Using the material that follows, output exactly the lines from the one containing "This screenshot has height=887, width=1024." through the one containing "Given: Open the Displays menu in menu bar", with both ends kept.

Data provided:

━━━━━━━━━━━━━━━━

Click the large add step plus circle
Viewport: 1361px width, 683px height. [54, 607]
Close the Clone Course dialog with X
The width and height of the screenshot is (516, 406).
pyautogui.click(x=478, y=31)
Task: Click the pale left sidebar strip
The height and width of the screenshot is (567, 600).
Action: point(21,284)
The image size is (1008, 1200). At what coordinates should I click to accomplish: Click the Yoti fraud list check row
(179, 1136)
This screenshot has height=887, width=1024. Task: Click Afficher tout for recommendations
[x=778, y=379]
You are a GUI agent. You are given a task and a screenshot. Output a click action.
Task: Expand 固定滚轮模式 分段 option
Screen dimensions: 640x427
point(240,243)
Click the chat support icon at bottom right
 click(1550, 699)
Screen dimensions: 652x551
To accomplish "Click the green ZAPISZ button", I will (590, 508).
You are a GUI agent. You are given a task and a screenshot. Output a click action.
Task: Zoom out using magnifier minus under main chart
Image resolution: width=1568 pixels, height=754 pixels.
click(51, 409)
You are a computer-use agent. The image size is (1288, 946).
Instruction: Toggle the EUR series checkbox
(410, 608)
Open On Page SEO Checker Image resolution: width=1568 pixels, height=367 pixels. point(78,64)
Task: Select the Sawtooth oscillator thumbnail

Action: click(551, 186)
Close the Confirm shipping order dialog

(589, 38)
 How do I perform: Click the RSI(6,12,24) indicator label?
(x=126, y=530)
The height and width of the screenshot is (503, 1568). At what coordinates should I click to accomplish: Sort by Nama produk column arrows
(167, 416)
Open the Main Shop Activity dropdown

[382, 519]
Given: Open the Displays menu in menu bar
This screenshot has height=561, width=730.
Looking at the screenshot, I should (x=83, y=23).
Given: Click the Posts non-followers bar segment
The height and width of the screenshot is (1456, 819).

━━━━━━━━━━━━━━━━

Answer space:
This screenshot has height=887, width=1024. Task: Click Afficher tout for recommendations
[x=778, y=379]
You are a GUI agent. You are given a task and a screenshot. Output a click action.
Task: Expand 固定滚轮模式 分段 option
Screen dimensions: 640x427
point(240,243)
Click the chat support icon at bottom right
 click(1550, 699)
Screen dimensions: 652x551
To accomplish "Click the green ZAPISZ button", I will (590, 508).
You are a GUI agent. You are given a task and a screenshot. Output a click action.
Task: Zoom out using magnifier minus under main chart
Image resolution: width=1568 pixels, height=754 pixels.
click(51, 409)
You are a computer-use agent. The image size is (1288, 946).
Instruction: Toggle the EUR series checkbox
(410, 608)
Open On Page SEO Checker Image resolution: width=1568 pixels, height=367 pixels. point(78,64)
Task: Select the Sawtooth oscillator thumbnail

Action: click(551, 186)
Close the Confirm shipping order dialog

(589, 38)
 How do I perform: Click the RSI(6,12,24) indicator label?
(x=126, y=530)
The height and width of the screenshot is (503, 1568). At what coordinates should I click to accomplish: Sort by Nama produk column arrows
(167, 416)
Open the Main Shop Activity dropdown

[382, 519]
Given: Open the Displays menu in menu bar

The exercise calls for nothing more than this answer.